TEXTE FOURNI:
-------------------------
Tom Sauer est professeur de politique internationale à l’université d’Anvers (Belgique), membre actif de Pax Christi et auteur du livre De Strijd voor Vrede (La lutte pour la paix) (Pelckmans, 2024, troisième édition).

Si l’on veut la sécurité, il faut se préparer à la paix. C’est beaucoup plus logique que de se préparer à la guerre. En vous préparant à la guerre, vous partez d’emblée avec un mauvais état d’esprit. Le prétendu adversaire sentira immédiatement que votre comportement est basé sur la méfiance et se préparera donc à la guerre. Ce seul fait accroît le risque qu’un incident ou un accident ne dégénère en guerre. La guerre froide en offre le meilleur exemple : deux camps armés jusqu’aux dents se sont livrés à une course aux armements ruineuse et irrationnelle, conduisant à l’accumulation d’un arsenal de jusqu’à 70 000 ogives nucléaires, alors qu’une fraction seule suffirait à anéantir le monde.
-------------------------
DONNÉES FOURNIES:

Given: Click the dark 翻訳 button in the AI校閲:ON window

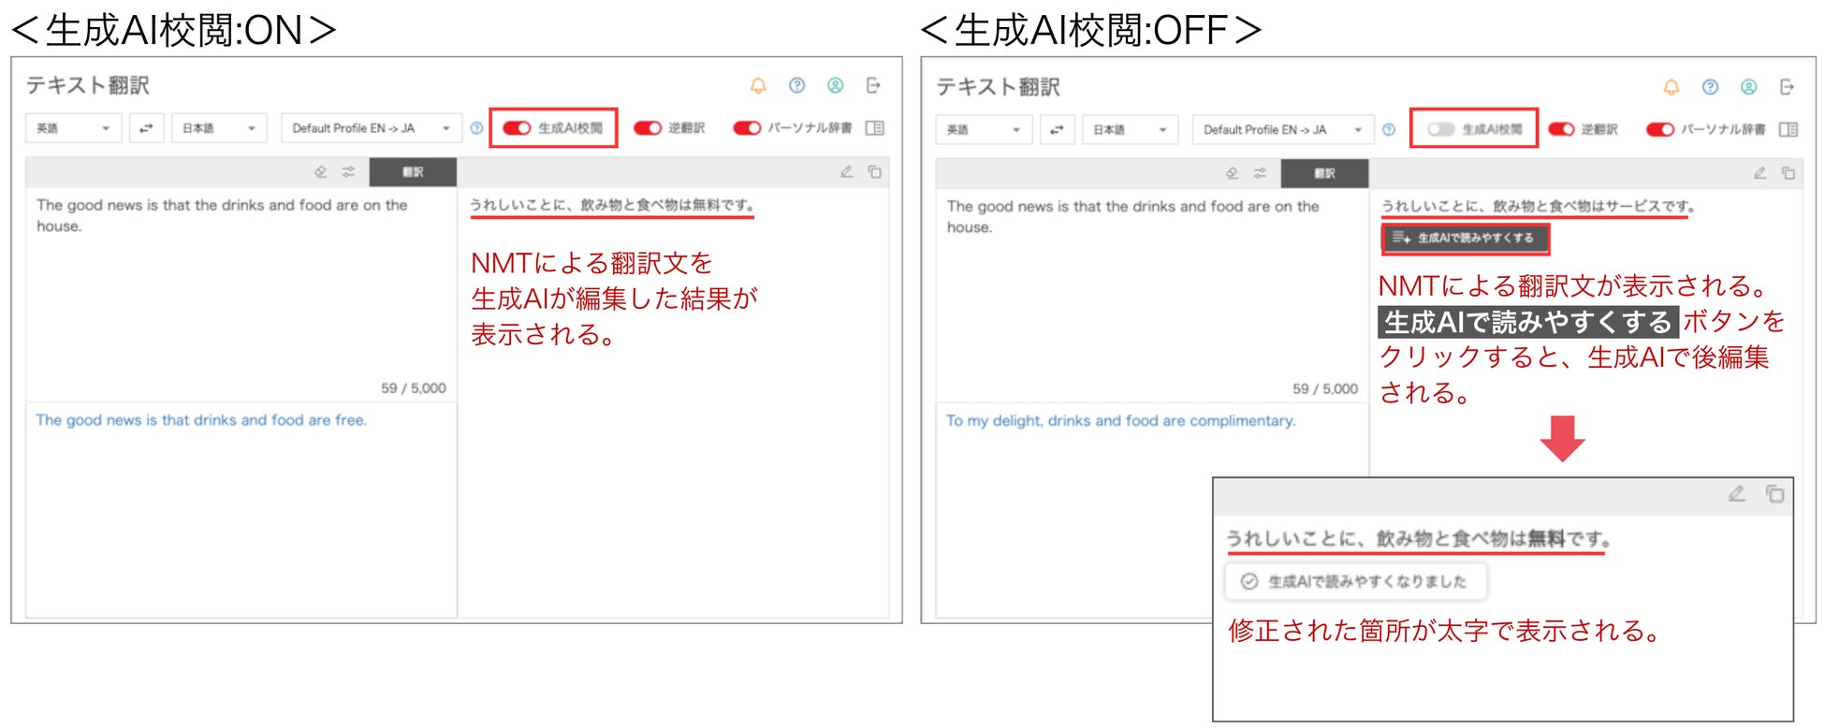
-------------------------
TÂCHES:
[1] Condensez en trois ou quatre phrases le paragraphe du texte fourni qui commence par « Si l’on veut la sécurité », en gardant ses faits principaux.
[2] Reproduisez à l’identique le passage du texte fourni qui va de « Si l’on veut » à « anéantir le monde. ».

RÉPONSES:
[1] Pour obtenir la sécurité, il est plus logique de se préparer à la paix qu’à la guerre. Se préparer à la guerre traduit une méfiance que l’adversaire perçoit aussitôt, si bien qu’il s’y prépare à son tour, ce qui augmente le risque qu’un incident ou un accident tourne à la guerre. La guerre froide l’illustre : les deux camps se sont lancés dans une course aux armements ruineuse et irrationnelle qui a porté l’arsenal à jusqu’à 70 000 ogives nucléaires, alors qu’une fraction seulement suffirait à anéantir le monde.

[2]
Si l’on veut la sécurité, il faut se préparer à la paix. C’est beaucoup plus logique que de se préparer à la guerre. En vous préparant à la guerre, vous partez d’emblée avec un mauvais état d’esprit. Le prétendu adversaire sentira immédiatement que votre comportement est basé sur la méfiance et se préparera donc à la guerre. Ce seul fait accroît le risque qu’un incident ou un accident ne dégénère en guerre. La guerre froide en offre le meilleur exemple : deux camps armés jusqu’aux dents se sont livrés à une course aux armements ruineuse et irrationnelle, conduisant à l’accumulation d’un arsenal de jusqu’à 70 000 ogives nucléaires, alors qu’une fraction seule suffirait à anéantir le monde.